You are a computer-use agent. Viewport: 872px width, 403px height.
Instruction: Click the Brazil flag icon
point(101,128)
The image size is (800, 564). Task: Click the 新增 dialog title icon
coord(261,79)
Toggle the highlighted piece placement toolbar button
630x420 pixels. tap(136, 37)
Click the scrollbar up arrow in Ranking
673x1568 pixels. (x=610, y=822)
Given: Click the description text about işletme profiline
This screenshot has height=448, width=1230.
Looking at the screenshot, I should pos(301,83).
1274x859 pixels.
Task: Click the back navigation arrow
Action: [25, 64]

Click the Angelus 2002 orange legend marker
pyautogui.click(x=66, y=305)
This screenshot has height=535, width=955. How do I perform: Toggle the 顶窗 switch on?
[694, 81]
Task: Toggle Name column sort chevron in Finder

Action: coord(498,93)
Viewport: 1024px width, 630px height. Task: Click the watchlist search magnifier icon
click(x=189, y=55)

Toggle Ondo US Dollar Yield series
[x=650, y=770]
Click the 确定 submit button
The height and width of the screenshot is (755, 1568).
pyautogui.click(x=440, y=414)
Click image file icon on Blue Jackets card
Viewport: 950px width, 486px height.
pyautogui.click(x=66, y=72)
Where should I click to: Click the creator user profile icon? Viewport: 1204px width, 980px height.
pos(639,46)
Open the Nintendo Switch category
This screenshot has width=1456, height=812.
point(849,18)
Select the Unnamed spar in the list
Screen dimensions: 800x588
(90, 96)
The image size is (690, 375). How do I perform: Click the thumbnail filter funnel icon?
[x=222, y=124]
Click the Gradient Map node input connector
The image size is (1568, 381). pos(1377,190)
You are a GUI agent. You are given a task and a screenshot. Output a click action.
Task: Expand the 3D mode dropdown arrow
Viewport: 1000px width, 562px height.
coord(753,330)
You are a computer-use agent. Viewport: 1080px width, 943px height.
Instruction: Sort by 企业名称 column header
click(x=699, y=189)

══════

**Work instructions**
All of the entries should be transcribed exactly as they appear.

**Response to the exercise**
You are a computer-use agent. Viewport: 872px width, 403px height.
Instruction: Click the Brazil flag icon
point(101,128)
The image size is (800, 564). Task: Click the 新增 dialog title icon
coord(261,79)
Toggle the highlighted piece placement toolbar button
630x420 pixels. tap(136, 37)
Click the scrollbar up arrow in Ranking
673x1568 pixels. (x=610, y=822)
Given: Click the description text about işletme profiline
This screenshot has height=448, width=1230.
Looking at the screenshot, I should pos(301,83).
1274x859 pixels.
Task: Click the back navigation arrow
Action: [25, 64]

Click the Angelus 2002 orange legend marker
pyautogui.click(x=66, y=305)
This screenshot has height=535, width=955. How do I perform: Toggle the 顶窗 switch on?
[694, 81]
Task: Toggle Name column sort chevron in Finder

Action: coord(498,93)
Viewport: 1024px width, 630px height. Task: Click the watchlist search magnifier icon
click(x=189, y=55)

Toggle Ondo US Dollar Yield series
[x=650, y=770]
Click the 确定 submit button
The height and width of the screenshot is (755, 1568).
pyautogui.click(x=440, y=414)
Click image file icon on Blue Jackets card
Viewport: 950px width, 486px height.
pyautogui.click(x=66, y=72)
Where should I click to: Click the creator user profile icon? Viewport: 1204px width, 980px height.
pos(639,46)
Open the Nintendo Switch category
This screenshot has width=1456, height=812.
point(849,18)
Select the Unnamed spar in the list
Screen dimensions: 800x588
(90, 96)
The image size is (690, 375). How do I perform: Click the thumbnail filter funnel icon?
[x=222, y=124]
Click the Gradient Map node input connector
The image size is (1568, 381). pos(1377,190)
You are a GUI agent. You are given a task and a screenshot. Output a click action.
Task: Expand the 3D mode dropdown arrow
Viewport: 1000px width, 562px height.
coord(753,330)
You are a computer-use agent. Viewport: 1080px width, 943px height.
Instruction: Sort by 企业名称 column header
click(x=699, y=189)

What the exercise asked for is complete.